Fort Hood shooter Nidal Malik Hasan just won a small Jihadist victory; he was successful in delaying pre-trial motions by not shaving off his beard prior to appearing before the judge.
The judge in the trial of Fort Hood shooter Nidal Hasan delayed pre-trial motions Friday when he ruled the defendant to be in violation of the Army’s grooming standards.
Hasan showed up for the half-day administrative hearing sporting a beard, which the military prosecutors said was a violation of Army regulation 670-1 and court-martial rule 804(4)(1). Judge Col. Gregory Gross then went on record saying that Hasan’s beard was a disruption to the proceedings.
“It is a disruption. The judge felt it was,” Fort Hood media officer Chris Haug told msnbc.com. “He’s in violation of the Army’s dress and grooming standards.”
If it is a violation of Army regulations for Hasan to have a beard, why was he allowed to set foot in the courtroom with one on his face? Isn’t that the more important question?
The moment the judge ruled that the motions would be delayed because Hasan grew a beard is the moment that Hasan was victorious in Jihad, which comes in all shapes, matters, and forms. Sometimes it involves killing infidels and other times it involves incremental victories through obstinance and subtle intimidation.
How is it possible for a Jihadist – who murdered 14 Americans (Francheska Velez was pregnant) in what should be considered an act of war – to successfully use Jihad with the judge? Who’s in charge??
Hasan’s seemingly minor act of Jihad (not shaving) appears to have opened some other doors for him as well. His defense team wants an exception for their client:
The defense indicated it would file a request for exception to the policy for religious accommodation for Hasan, an American-born Muslim, to the Department of the Army. There was no indication how long it would take for a decision to be made on such a request.
The pre-trial motions will resume when Hasan adheres to the Army regulation or when a closed-circuit feed can be set up for him to observe the trial from a different location, the military said. A location has not been determined should the closed-circuit option be needed.
Closed circuit option? Doesn’t the Army Regulation require him to be without a beard, regardless of where he is if he is an “active-duty soldier”?
Obviously, the military is having a difficult time operating from the premise that Hasan doesn’t have certain rights as an active-duty officer and appears at least willing to entertain the notion that a murderous Jihadist will have more rights than a Muslim in uniform who has not been charged with murder.
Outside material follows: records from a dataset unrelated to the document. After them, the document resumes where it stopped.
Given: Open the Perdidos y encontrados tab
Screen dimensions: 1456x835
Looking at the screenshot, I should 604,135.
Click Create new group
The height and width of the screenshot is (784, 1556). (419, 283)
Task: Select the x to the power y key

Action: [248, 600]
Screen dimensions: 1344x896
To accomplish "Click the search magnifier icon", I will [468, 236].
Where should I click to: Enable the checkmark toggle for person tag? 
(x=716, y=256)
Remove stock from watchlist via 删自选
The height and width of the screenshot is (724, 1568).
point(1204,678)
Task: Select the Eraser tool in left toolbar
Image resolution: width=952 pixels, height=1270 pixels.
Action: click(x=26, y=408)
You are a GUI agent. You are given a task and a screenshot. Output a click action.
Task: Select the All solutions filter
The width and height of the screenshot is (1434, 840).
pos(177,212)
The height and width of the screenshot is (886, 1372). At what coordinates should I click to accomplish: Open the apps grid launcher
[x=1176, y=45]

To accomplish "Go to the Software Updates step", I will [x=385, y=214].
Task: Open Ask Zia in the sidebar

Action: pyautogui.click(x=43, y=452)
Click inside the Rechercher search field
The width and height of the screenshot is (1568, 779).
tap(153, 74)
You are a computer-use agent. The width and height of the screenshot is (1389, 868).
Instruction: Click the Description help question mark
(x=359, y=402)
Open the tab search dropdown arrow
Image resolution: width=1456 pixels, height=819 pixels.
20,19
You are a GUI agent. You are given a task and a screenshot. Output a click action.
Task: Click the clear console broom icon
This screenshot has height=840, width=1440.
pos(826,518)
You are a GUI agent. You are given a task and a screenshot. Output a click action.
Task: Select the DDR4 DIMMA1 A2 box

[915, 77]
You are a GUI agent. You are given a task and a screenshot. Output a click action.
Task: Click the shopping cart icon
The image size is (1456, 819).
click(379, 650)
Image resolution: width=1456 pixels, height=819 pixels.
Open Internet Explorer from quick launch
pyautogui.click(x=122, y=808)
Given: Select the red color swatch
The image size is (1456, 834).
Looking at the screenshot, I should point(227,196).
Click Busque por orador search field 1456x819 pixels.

If Hasan is permitted to sport a beard while maintaining “active duty” status, doesn’t it set a precedent for other Muslims – who are not charged with murder – in the US Military to do the same thing?
The judge should have ordered a five minute recess for Hasan to shave or a one hour recess to allow someone else to do it after sedating him.
It appears that, at least to some degree, Hasan is holding his Military captors hostage.
Then again, isn’t the Commander-in-Chief responsible for setting policies that help prevent such a mockery of our Military, our nation, and our system of justice?